Classmates laugh when a camera is pointed in their direction.
No language necessary to understand the exchange. I make hand motions suggesting I want to take a photo. The three girls huddle together and begin to laugh uncontrollably. There's little else in the world that makes me smile as easily as when Nepali children display their happy nature. If you're ever feeling down, hop on a plane and make your way to Nepal. The second happiest children on earth (after Cambodian kids) are sure to brighten up your day. Then again, if you can afford to take a plane on such a whim, you probably have doctors already prescribing the best legal pharmaceuticals to get you happy quickly. In which case, ask for Xanax in chewable form!

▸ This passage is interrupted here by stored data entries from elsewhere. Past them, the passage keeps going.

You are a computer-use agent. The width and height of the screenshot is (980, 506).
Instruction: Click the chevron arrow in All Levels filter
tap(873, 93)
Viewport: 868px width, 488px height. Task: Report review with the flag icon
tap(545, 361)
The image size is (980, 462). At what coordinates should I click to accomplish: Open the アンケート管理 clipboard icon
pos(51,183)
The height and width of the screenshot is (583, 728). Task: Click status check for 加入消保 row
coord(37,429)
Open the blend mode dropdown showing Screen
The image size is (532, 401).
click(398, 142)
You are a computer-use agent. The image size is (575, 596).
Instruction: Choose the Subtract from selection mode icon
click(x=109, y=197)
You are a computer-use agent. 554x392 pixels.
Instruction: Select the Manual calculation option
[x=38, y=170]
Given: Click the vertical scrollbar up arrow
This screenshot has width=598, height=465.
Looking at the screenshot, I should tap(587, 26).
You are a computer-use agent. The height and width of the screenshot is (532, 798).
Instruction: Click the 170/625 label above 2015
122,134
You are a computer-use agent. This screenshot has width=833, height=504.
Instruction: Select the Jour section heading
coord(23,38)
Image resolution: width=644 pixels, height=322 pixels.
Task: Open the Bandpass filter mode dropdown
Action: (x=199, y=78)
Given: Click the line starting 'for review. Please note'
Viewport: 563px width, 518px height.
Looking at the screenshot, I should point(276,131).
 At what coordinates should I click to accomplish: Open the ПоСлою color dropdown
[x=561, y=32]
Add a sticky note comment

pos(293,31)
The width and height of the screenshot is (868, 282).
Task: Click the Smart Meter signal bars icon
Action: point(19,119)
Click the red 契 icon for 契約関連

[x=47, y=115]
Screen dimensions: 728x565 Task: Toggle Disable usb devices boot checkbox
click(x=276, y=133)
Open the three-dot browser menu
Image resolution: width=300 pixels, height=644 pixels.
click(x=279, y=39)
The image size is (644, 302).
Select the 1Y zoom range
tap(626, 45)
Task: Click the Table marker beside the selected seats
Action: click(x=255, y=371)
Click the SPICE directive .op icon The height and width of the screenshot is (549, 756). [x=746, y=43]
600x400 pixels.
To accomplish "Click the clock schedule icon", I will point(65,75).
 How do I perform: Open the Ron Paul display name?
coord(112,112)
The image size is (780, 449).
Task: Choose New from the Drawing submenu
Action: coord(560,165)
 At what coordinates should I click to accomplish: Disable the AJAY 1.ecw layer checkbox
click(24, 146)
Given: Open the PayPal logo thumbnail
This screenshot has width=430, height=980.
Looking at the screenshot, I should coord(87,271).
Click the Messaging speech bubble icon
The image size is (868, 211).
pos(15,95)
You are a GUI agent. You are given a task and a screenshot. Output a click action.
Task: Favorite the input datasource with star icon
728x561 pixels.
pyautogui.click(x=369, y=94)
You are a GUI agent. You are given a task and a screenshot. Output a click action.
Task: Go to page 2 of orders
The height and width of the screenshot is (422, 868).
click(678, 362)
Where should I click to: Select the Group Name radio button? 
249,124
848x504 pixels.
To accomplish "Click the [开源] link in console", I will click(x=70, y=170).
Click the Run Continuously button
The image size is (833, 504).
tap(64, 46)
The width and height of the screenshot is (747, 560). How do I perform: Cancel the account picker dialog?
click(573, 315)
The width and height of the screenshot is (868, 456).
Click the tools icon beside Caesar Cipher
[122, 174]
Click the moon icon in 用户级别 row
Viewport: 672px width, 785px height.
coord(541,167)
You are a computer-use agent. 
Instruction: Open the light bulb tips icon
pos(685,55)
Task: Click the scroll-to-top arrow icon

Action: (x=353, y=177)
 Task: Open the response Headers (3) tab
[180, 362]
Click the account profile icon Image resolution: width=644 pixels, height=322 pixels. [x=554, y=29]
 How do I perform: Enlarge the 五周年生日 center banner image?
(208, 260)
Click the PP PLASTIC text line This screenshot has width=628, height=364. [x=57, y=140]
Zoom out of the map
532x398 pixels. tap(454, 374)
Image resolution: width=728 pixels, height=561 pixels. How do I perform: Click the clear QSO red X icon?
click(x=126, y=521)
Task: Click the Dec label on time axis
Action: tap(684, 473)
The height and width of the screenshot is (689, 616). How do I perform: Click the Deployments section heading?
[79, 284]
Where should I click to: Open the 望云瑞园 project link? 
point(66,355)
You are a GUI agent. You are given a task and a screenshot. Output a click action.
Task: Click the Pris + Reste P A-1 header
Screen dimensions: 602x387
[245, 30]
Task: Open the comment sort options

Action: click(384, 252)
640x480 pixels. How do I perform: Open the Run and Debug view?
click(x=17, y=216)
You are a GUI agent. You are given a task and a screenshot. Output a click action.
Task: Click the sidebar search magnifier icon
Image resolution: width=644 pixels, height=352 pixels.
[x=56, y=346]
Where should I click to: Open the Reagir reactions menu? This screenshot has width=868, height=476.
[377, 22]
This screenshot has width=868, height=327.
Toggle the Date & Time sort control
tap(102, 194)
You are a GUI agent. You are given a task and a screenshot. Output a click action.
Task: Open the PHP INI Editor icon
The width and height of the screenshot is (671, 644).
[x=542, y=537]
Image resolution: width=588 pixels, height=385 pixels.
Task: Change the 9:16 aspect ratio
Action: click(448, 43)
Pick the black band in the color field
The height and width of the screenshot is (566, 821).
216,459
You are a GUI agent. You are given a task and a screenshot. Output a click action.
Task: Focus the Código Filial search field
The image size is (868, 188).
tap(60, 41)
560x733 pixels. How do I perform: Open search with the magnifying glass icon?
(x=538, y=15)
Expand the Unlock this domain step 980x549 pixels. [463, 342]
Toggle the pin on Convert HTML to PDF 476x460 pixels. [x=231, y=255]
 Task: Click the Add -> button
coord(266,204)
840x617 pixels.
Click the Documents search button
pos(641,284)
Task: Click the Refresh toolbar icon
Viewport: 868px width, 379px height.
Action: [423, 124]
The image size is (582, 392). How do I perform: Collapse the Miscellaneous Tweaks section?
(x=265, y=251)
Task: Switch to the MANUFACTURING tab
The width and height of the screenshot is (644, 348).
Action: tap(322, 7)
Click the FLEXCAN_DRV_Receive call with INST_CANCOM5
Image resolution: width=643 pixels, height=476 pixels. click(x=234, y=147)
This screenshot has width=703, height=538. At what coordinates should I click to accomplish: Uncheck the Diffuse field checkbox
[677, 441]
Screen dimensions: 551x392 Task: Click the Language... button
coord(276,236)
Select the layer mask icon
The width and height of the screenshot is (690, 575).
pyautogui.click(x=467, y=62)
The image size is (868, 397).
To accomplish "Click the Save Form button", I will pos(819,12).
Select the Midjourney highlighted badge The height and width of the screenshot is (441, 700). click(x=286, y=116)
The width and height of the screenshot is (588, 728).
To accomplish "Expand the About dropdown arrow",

A girl reacts to my camera on her morning walk to school.
Here's a lesson for all you boys and girls starting out in photography these days. If you can afford the archive space, try not to throw any of your photos away. As my Photoshopping and general photography skills grow, my idea of a bad picture has evolved. Initially, when I took this photo years ago, I'd written the lens flare and noise off to inexperience. Still, for whatever reason, I didn't throw the photo away. Lucky for me. Now I look at this photo and love it because of the same reasons I initially wanted to throw it away. I'm finding that as I get closer to achieving technical perfection of images, I increasingly want to intentionally create technically imperfect images that have an element of soul. Like I mentioned earlier, like everything else in my life, my photography is a work in progress as I learn new things day after day.